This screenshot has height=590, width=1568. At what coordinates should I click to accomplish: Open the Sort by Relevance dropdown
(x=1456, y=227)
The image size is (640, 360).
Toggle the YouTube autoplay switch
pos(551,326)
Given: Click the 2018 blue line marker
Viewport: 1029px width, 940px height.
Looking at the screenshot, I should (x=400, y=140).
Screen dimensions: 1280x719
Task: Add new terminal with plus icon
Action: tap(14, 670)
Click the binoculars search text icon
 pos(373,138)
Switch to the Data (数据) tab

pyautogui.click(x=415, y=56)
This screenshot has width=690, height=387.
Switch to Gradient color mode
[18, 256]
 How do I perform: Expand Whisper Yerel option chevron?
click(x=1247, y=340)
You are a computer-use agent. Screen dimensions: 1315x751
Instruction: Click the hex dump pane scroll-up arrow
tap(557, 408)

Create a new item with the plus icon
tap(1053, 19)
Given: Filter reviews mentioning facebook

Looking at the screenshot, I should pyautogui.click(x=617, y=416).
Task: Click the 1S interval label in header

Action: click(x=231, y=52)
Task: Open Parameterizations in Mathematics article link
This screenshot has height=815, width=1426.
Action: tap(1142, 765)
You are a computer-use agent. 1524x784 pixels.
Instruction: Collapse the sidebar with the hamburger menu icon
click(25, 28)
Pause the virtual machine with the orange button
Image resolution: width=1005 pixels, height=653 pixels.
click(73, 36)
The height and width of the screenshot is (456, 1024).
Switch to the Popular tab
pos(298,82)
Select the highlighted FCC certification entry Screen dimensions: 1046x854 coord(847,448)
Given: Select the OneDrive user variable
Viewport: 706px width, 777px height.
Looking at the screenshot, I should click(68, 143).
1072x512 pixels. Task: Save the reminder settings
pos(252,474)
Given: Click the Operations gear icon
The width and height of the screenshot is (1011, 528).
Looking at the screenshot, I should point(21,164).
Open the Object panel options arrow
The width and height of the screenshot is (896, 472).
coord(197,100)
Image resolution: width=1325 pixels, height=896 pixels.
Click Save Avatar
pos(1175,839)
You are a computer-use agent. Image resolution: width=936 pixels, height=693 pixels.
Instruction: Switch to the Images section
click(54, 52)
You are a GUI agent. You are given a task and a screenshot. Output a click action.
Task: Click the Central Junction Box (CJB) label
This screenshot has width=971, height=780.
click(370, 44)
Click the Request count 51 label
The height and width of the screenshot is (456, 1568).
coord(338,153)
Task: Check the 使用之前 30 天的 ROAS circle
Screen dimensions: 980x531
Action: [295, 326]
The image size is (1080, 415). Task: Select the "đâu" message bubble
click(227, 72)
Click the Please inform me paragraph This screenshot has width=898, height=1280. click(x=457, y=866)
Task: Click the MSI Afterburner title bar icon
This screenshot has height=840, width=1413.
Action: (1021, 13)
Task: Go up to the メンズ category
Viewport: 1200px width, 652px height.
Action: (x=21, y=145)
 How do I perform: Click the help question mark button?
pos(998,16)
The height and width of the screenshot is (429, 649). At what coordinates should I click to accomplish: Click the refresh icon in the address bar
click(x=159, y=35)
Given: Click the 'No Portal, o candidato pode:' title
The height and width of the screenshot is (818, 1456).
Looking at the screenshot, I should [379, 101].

** TASK OBJECTIVE **
The required output is every line above from the one with "This screenshot has width=690, height=387." down to the one with "You are a computer-use agent. 1524x784", restated word for word, ends included.

** RESULT BELOW **
This screenshot has width=690, height=387.
Switch to Gradient color mode
[18, 256]
 How do I perform: Expand Whisper Yerel option chevron?
click(x=1247, y=340)
You are a computer-use agent. Screen dimensions: 1315x751
Instruction: Click the hex dump pane scroll-up arrow
tap(557, 408)

Create a new item with the plus icon
tap(1053, 19)
Given: Filter reviews mentioning facebook

Looking at the screenshot, I should pyautogui.click(x=617, y=416).
Task: Click the 1S interval label in header

Action: click(x=231, y=52)
Task: Open Parameterizations in Mathematics article link
This screenshot has height=815, width=1426.
Action: tap(1142, 765)
You are a computer-use agent. 1524x784 pixels.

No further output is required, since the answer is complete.